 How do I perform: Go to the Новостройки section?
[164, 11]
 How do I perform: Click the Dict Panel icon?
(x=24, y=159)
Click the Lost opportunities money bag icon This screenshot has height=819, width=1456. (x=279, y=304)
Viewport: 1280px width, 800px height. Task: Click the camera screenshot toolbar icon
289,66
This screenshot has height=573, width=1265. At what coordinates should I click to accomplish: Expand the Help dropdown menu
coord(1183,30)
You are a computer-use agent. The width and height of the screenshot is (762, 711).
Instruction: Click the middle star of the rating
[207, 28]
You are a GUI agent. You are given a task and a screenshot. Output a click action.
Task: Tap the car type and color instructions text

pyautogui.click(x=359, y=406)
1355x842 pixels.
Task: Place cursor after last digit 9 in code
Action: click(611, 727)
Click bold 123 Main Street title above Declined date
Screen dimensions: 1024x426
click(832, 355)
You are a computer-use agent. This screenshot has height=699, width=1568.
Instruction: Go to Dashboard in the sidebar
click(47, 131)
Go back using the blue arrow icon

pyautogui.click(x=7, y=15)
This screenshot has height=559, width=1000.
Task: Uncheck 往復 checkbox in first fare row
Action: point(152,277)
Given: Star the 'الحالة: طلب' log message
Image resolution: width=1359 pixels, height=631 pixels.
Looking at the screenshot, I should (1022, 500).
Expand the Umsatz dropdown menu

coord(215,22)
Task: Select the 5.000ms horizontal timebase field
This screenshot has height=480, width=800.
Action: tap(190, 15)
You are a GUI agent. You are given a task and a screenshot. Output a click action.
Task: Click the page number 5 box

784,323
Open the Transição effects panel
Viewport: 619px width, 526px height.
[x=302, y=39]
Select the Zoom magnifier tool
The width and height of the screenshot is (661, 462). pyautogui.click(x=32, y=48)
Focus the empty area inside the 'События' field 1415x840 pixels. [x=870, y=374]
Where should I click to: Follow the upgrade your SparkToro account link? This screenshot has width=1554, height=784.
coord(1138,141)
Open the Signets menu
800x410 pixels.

◆ ◆ ◆

- Problem description -
Would you write out the full listing exactly as given?

- Answer section -
 How do I perform: Go to the Новостройки section?
[164, 11]
 How do I perform: Click the Dict Panel icon?
(x=24, y=159)
Click the Lost opportunities money bag icon This screenshot has height=819, width=1456. (x=279, y=304)
Viewport: 1280px width, 800px height. Task: Click the camera screenshot toolbar icon
289,66
This screenshot has height=573, width=1265. At what coordinates should I click to accomplish: Expand the Help dropdown menu
coord(1183,30)
You are a computer-use agent. The width and height of the screenshot is (762, 711).
Instruction: Click the middle star of the rating
[207, 28]
You are a GUI agent. You are given a task and a screenshot. Output a click action.
Task: Tap the car type and color instructions text

pyautogui.click(x=359, y=406)
1355x842 pixels.
Task: Place cursor after last digit 9 in code
Action: click(611, 727)
Click bold 123 Main Street title above Declined date
Screen dimensions: 1024x426
click(832, 355)
You are a computer-use agent. This screenshot has height=699, width=1568.
Instruction: Go to Dashboard in the sidebar
click(47, 131)
Go back using the blue arrow icon

pyautogui.click(x=7, y=15)
This screenshot has height=559, width=1000.
Task: Uncheck 往復 checkbox in first fare row
Action: point(152,277)
Given: Star the 'الحالة: طلب' log message
Image resolution: width=1359 pixels, height=631 pixels.
Looking at the screenshot, I should (1022, 500).
Expand the Umsatz dropdown menu

coord(215,22)
Task: Select the 5.000ms horizontal timebase field
This screenshot has height=480, width=800.
Action: tap(190, 15)
You are a GUI agent. You are given a task and a screenshot. Output a click action.
Task: Click the page number 5 box

784,323
Open the Transição effects panel
Viewport: 619px width, 526px height.
[x=302, y=39]
Select the Zoom magnifier tool
The width and height of the screenshot is (661, 462). pyautogui.click(x=32, y=48)
Focus the empty area inside the 'События' field 1415x840 pixels. [x=870, y=374]
Where should I click to: Follow the upgrade your SparkToro account link? This screenshot has width=1554, height=784.
coord(1138,141)
Open the Signets menu
800x410 pixels.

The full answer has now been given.